EXERCISE GOAL: Scan the records beneath this line for the line holding "Task: Toggle edit mode with the pencil icon" and the line holding "is (1772, 2051).", then transcribe exactly those two and all lines between.

START DATA PROVIDED

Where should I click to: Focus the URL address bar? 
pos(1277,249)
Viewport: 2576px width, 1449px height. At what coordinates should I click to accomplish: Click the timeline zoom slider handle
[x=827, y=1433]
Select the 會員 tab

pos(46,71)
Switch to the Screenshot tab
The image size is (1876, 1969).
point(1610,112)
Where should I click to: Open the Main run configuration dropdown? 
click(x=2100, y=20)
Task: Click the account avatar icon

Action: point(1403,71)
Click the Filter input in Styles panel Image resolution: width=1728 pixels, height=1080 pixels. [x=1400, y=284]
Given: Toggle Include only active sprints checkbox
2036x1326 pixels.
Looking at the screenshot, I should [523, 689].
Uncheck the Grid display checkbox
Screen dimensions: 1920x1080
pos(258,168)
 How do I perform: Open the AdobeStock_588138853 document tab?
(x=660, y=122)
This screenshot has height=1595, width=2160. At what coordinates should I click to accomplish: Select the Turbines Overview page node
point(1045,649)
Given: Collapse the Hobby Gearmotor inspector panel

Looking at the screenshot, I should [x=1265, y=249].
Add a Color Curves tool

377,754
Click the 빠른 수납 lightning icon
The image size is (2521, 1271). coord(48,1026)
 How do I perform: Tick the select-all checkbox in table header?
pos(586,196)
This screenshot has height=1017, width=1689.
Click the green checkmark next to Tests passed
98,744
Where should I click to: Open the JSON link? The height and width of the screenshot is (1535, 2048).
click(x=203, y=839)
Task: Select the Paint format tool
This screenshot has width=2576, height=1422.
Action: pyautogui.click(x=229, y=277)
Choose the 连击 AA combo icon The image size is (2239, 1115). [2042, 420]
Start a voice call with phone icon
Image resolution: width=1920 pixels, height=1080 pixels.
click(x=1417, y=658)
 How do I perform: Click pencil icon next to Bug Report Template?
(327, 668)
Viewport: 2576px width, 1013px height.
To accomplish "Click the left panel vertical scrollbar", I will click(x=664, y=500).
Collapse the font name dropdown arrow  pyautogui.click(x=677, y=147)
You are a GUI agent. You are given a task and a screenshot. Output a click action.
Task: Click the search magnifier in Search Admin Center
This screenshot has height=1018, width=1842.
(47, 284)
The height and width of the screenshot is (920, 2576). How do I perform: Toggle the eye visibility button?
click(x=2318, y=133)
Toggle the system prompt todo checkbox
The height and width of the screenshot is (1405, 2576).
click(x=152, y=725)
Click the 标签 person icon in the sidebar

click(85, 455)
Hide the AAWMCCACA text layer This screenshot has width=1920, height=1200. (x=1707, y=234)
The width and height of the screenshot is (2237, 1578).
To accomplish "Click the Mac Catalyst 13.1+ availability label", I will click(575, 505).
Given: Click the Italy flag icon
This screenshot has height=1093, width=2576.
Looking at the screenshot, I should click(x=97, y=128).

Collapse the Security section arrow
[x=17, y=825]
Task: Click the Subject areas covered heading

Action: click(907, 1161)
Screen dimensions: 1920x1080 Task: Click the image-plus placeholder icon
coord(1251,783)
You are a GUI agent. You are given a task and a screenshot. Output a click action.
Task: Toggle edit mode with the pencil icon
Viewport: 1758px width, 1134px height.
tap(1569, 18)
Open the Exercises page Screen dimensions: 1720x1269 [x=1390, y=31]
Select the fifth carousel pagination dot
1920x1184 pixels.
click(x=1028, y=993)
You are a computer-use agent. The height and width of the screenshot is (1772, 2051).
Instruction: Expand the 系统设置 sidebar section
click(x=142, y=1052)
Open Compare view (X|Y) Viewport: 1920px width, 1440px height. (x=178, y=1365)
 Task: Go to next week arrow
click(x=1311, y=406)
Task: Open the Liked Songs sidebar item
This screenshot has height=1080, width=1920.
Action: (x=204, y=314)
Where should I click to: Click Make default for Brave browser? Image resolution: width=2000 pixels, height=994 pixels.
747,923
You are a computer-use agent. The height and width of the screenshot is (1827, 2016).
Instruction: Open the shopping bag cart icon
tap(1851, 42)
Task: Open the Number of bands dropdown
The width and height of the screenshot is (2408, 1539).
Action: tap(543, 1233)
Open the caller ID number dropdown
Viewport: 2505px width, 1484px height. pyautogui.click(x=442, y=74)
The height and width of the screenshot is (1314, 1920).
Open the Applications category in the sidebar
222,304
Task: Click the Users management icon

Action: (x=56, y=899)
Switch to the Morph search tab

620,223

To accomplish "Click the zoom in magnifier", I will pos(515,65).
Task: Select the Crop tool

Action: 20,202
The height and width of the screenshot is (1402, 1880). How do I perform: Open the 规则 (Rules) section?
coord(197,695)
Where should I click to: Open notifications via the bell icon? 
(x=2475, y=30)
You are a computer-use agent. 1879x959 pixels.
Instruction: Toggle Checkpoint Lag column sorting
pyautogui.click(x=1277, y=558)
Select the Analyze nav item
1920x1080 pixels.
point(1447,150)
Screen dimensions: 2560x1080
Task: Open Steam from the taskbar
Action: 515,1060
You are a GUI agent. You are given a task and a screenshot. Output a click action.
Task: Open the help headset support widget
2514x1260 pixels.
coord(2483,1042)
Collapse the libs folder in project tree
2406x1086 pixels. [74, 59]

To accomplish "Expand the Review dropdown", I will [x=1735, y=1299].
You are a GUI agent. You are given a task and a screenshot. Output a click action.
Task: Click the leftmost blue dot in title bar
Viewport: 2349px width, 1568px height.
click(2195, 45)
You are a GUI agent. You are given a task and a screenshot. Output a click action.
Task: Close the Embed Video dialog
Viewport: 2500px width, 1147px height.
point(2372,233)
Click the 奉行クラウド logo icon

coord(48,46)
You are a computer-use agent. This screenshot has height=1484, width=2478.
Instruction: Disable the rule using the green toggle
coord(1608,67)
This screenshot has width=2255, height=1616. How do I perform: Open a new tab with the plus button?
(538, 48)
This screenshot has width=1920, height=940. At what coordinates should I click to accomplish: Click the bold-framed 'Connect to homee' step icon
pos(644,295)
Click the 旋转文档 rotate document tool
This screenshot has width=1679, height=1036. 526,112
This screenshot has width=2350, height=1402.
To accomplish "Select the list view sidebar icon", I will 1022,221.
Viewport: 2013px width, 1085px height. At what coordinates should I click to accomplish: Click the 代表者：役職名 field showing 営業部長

END DATA PROVIDED

YOUR RESPONSE:
Task: Toggle edit mode with the pencil icon
Viewport: 1758px width, 1134px height.
tap(1569, 18)
Open the Exercises page Screen dimensions: 1720x1269 [x=1390, y=31]
Select the fifth carousel pagination dot
1920x1184 pixels.
click(x=1028, y=993)
You are a computer-use agent. The height and width of the screenshot is (1772, 2051).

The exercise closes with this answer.